*WORK TO BE COMPLETED:* Only lines that contain the word "agent" are to be returned from the data below.

(Stored data entries)
● ● ●
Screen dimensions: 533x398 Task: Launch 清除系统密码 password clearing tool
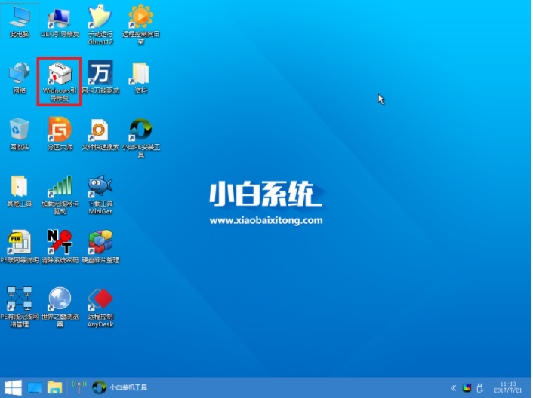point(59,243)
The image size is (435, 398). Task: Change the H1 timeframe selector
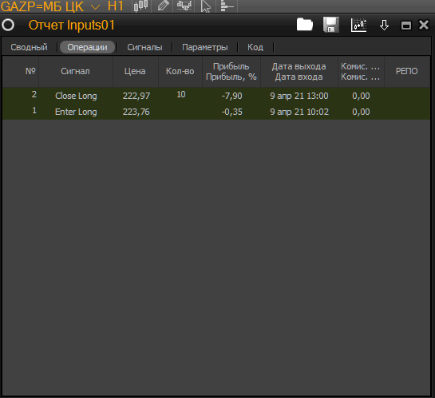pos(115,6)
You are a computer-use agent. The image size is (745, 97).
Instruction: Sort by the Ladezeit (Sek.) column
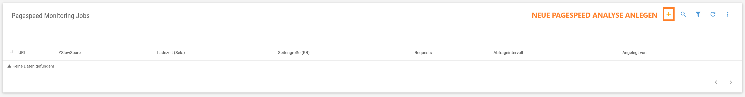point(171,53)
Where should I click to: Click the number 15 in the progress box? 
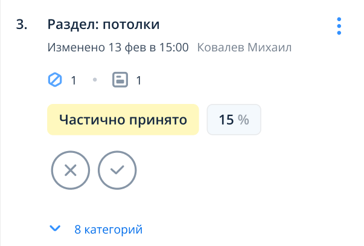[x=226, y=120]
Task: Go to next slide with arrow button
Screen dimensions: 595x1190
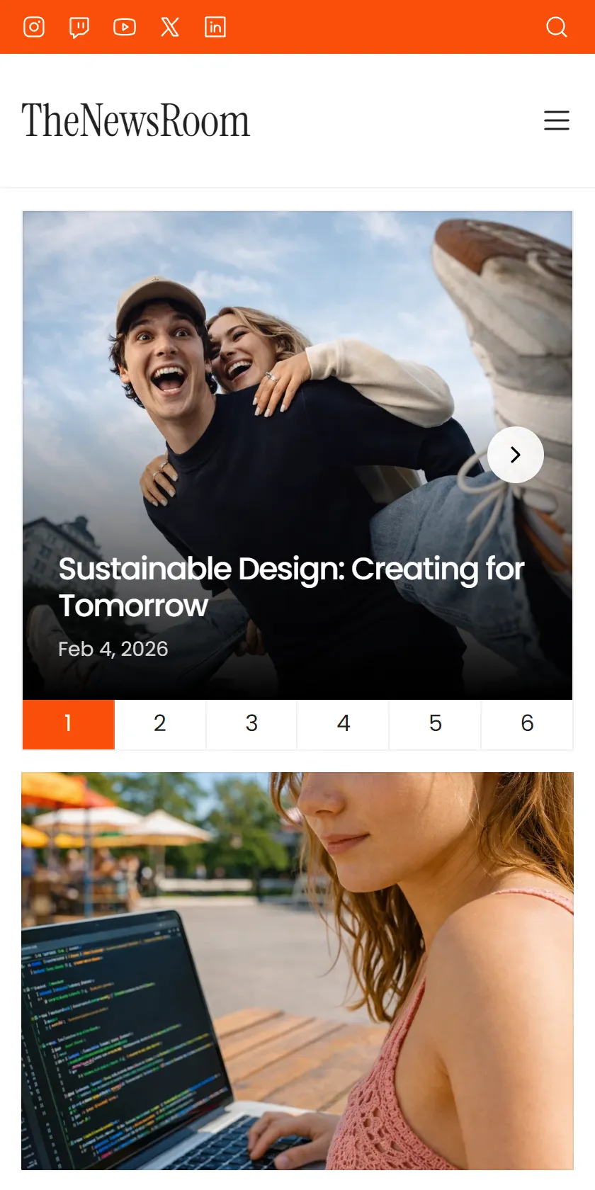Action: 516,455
● ● ●
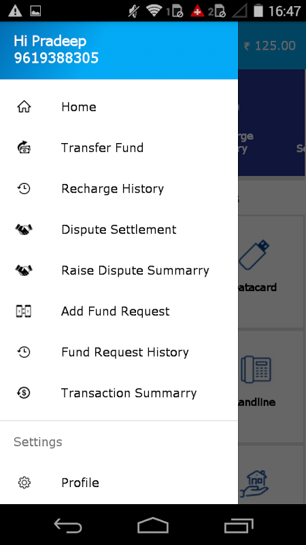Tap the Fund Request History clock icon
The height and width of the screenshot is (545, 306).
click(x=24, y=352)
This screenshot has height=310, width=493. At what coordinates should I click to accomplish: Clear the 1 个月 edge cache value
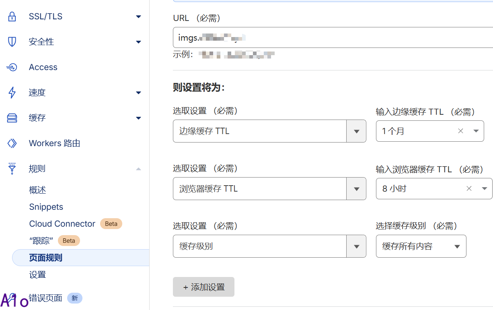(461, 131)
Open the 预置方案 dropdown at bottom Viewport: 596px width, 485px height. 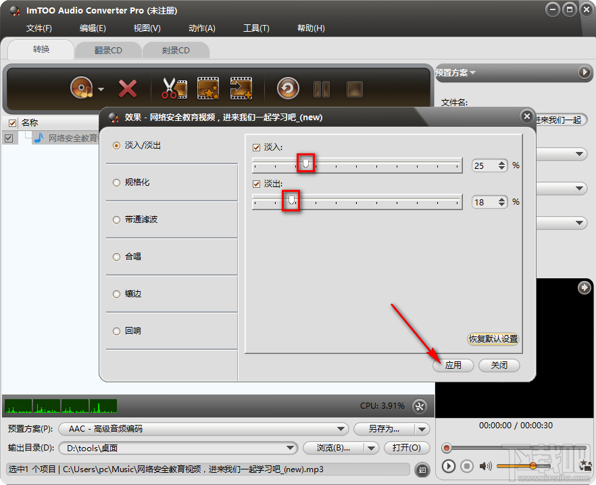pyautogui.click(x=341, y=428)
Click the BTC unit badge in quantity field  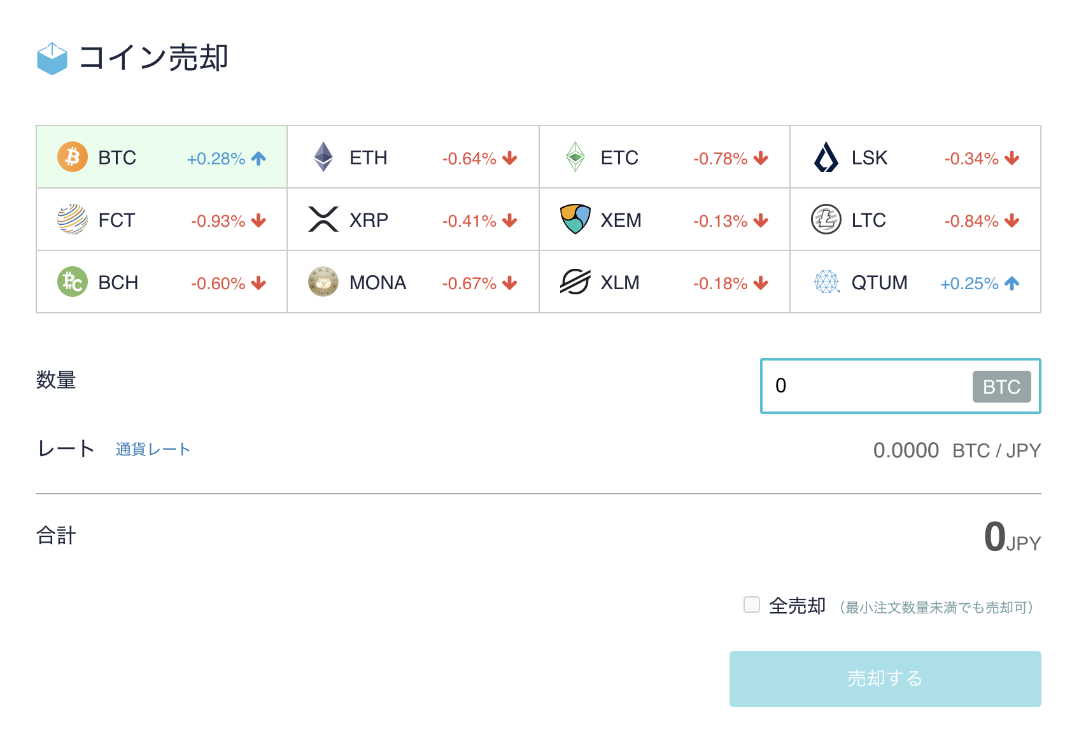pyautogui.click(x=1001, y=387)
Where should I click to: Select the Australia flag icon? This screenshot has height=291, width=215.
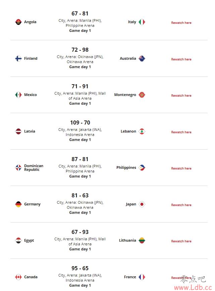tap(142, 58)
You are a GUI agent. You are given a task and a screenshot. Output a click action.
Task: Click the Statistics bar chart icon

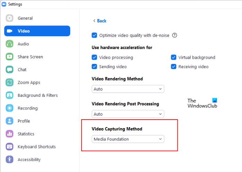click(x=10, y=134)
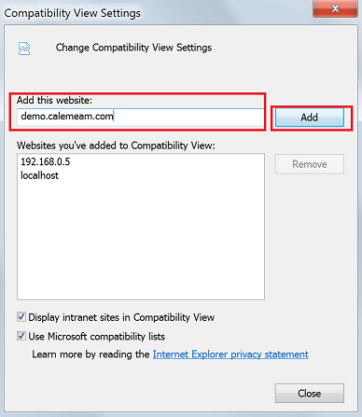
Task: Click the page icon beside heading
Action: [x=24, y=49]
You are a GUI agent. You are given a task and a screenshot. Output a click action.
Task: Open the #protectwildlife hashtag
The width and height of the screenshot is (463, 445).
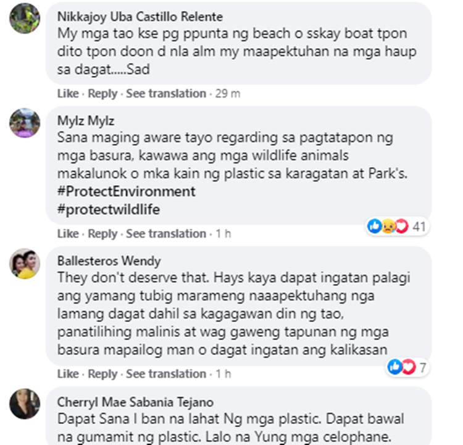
● ● ●
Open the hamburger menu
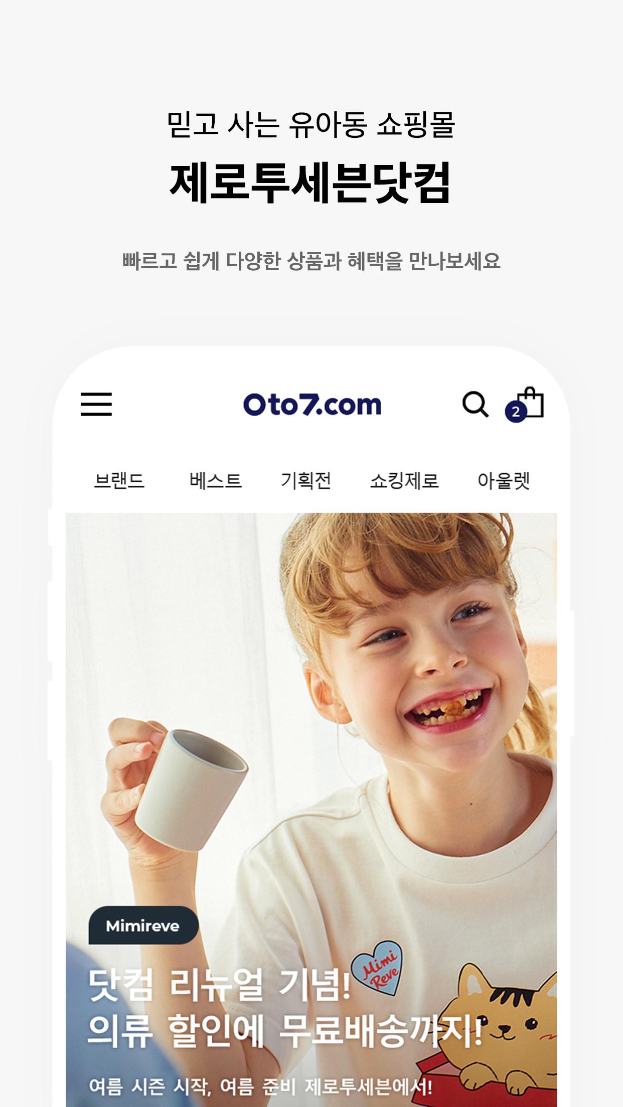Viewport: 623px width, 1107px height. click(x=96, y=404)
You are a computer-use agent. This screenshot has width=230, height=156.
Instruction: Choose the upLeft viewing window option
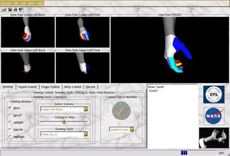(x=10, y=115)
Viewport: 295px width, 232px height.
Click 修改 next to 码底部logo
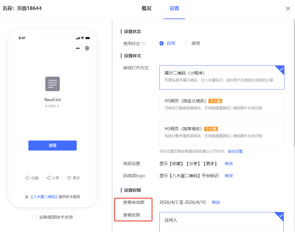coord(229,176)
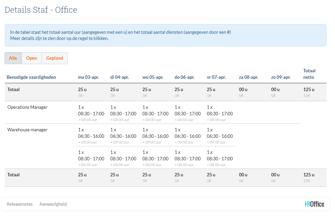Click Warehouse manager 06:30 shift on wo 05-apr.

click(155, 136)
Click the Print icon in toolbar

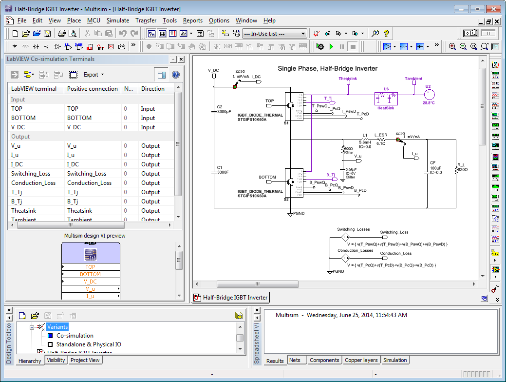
● ● ●
*RESPONSE BOX:*
You are a computer-use agent. The image size is (745, 97).
You are a GUI agent. You are given a task and a screenshot. Output a click action.
You are a GUI agent. You are given a task and a screenshot. Output a click action.
You are a computer-use agent. This screenshot has width=230, height=156.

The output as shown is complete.